Vendredi 5 Janvier 2018 (10h30 - 11h15)
«- Monsieur TREHEN, merci de m'accueillir dans votre
entreprise. Je suis ingénieur en bâtiment. Je suis des cours de
droit au CNAM-ICH de Paris et je prépare en même temps dans le
cadre de mon Master 2 d'architecture à l'ENSAPVS un mémoire sur
les questions juridiques et contractuelles du BIM. Vous êtes le directeur
BIM chez Egis, en quoi consiste votre travail?
Monsieur TREHEN : Bonjour Stanislas ! Je participe à
l'élaboration de la stratégie de déploiement et d'adoption
du BIM au sein du groupe EGIS pour la discipline dans lequel j'ai le plus
d'expertise à savoir le bâtiment.
- Vous vous occupez de toute la France?
Monsieur TREHEN : Oui! Territorialement il n'y a pas
véritablement de territoire, c'est même à l'international.

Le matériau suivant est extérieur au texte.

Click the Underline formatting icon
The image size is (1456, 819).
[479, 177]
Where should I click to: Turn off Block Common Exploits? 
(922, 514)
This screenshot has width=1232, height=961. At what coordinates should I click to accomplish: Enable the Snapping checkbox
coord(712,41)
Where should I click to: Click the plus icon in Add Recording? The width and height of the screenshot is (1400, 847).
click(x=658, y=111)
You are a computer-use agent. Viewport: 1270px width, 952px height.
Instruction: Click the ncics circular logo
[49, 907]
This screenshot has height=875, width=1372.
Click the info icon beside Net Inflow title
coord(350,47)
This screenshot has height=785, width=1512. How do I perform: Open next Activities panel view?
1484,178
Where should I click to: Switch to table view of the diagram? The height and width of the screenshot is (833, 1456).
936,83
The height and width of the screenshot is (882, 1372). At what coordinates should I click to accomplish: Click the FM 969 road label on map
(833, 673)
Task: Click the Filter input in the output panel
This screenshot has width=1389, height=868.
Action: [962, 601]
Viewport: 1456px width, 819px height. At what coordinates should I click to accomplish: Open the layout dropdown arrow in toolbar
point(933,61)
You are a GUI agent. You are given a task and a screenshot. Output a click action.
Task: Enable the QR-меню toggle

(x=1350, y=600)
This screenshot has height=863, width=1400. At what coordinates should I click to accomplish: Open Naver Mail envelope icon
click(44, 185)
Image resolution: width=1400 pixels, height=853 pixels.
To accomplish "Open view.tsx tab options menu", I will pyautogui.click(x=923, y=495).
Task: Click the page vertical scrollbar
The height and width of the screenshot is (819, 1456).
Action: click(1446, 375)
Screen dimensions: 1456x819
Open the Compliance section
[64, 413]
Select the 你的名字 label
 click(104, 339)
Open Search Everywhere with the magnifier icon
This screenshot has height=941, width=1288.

C'est à dire qu'Egis est structuré de la façon suivante,
c'est un groupe qui est représenté dans le monde où la
maison mère est à Boulogne-Billancourt. Dans le cadre de la SA
(Société Anonyme), il y a un sous groupe qui s'occupe du projet
d'entreprises appelé «BIM By EGIS» qui de façon
formelle, identifie et pilote, extrait, recherche tous aspects du BIM qui peut
être déployé dans EGIS.
- J'ai vu que le groupe EGIS était extrêmement
large, est ce que vous vous occupez que du BIM dans le bâtiment?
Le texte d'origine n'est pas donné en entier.